-------- EXTRACTED INFORMATION --------

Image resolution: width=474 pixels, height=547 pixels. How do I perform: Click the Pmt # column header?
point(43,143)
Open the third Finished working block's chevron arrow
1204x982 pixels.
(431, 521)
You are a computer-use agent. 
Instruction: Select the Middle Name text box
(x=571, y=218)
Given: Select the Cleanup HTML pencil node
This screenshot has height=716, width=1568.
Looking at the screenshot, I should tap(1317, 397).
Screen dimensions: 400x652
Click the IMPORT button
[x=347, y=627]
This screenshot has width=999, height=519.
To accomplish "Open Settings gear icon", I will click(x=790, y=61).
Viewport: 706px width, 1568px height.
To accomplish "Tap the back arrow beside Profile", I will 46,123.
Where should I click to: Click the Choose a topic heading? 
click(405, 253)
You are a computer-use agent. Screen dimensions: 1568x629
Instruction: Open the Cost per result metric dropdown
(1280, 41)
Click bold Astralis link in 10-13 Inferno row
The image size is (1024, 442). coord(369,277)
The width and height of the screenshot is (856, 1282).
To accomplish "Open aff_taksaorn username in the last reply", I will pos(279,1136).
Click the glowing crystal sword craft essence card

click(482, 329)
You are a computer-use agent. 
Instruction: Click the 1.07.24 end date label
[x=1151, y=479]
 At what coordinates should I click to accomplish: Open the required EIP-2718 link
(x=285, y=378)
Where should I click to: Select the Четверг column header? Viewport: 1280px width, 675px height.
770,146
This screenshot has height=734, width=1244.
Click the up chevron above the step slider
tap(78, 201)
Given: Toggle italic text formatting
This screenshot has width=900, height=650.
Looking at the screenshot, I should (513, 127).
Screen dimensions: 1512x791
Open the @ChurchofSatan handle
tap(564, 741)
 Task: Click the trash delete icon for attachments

--------

WHAT TO DO
Reproduce exactly the lines from the one with "This screenshot has width=900, height=650." through the last line of the entries, keeping both of those lines and nothing else.

RESPONSE BELOW
This screenshot has width=900, height=650.
Looking at the screenshot, I should (513, 127).
Screen dimensions: 1512x791
Open the @ChurchofSatan handle
tap(564, 741)
 Task: Click the trash delete icon for attachments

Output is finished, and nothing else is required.